For comparison here's a link to another garden poem - "A View of My Garden," which was the first poem I completed after returning to poetry in 2012 (after a near thirty year break). I posted it on this blog on 18 January 2014.

---------------

   A disused kitchen crock was dumped
      Upon a scrubby path
   At garden’s rear, collecting there
         The rain which flumped
      From autumn’s clouds: hence, birds
   Would to and fro for drink or bath:
   Gruff gulls, meek pigeons, poised to scare,
Made weal or woe, like roughly-butted words,
   Churning that crock with cries and merds.

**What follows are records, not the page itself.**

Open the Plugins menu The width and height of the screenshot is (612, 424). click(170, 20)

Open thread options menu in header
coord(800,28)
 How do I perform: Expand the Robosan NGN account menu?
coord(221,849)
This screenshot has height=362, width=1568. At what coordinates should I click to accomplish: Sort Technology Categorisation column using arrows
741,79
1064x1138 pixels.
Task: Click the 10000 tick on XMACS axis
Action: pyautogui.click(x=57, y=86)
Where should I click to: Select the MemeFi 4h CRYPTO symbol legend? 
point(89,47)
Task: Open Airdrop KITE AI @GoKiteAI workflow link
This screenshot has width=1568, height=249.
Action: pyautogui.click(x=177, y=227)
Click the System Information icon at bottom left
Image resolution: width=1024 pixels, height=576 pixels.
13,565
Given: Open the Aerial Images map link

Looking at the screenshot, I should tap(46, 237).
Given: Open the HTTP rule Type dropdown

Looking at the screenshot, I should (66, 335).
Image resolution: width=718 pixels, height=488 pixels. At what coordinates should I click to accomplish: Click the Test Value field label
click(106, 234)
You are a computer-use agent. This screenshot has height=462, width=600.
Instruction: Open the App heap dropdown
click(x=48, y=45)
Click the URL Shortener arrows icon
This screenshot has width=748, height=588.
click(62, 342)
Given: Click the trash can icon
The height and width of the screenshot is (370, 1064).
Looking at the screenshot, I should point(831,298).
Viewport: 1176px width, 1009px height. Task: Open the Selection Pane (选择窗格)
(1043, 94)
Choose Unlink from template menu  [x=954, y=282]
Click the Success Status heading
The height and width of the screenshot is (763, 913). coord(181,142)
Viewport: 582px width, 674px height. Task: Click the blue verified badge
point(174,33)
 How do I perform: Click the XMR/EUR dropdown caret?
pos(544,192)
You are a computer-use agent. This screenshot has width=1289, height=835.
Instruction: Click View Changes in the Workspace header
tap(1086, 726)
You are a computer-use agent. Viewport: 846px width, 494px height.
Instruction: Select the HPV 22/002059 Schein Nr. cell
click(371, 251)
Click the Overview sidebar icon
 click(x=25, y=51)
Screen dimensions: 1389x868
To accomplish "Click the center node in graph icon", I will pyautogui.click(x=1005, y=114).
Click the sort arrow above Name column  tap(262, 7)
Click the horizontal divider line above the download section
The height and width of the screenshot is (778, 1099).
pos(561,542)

   Pre-Christmas, freezing air flowed in –
      The prom and shingle banks
   Were iced, the sea a sluggish lead.
         A metalled skin
      Of ice panelled the bowl
   Which after fraught days burst its flanks,
   Peeling the iced plug’s solid head:
The shards and shattered hulkings, winter’s toll,
   Lay round like shipwrecks on a shoal.

   Long days it took that plug to melt
      Till January’s nought
   Had come. I thought of the prom’s tribe
         Of old – unsvelte,
      Wheelchaired or zimmered, slow
   To die, and like that ice-pig wrought
   To dribs. Ah, Time’s unfriendly jibe:
Both ice and old thin to a slivered floe,
    Then wind’s puff shakes them. And they go.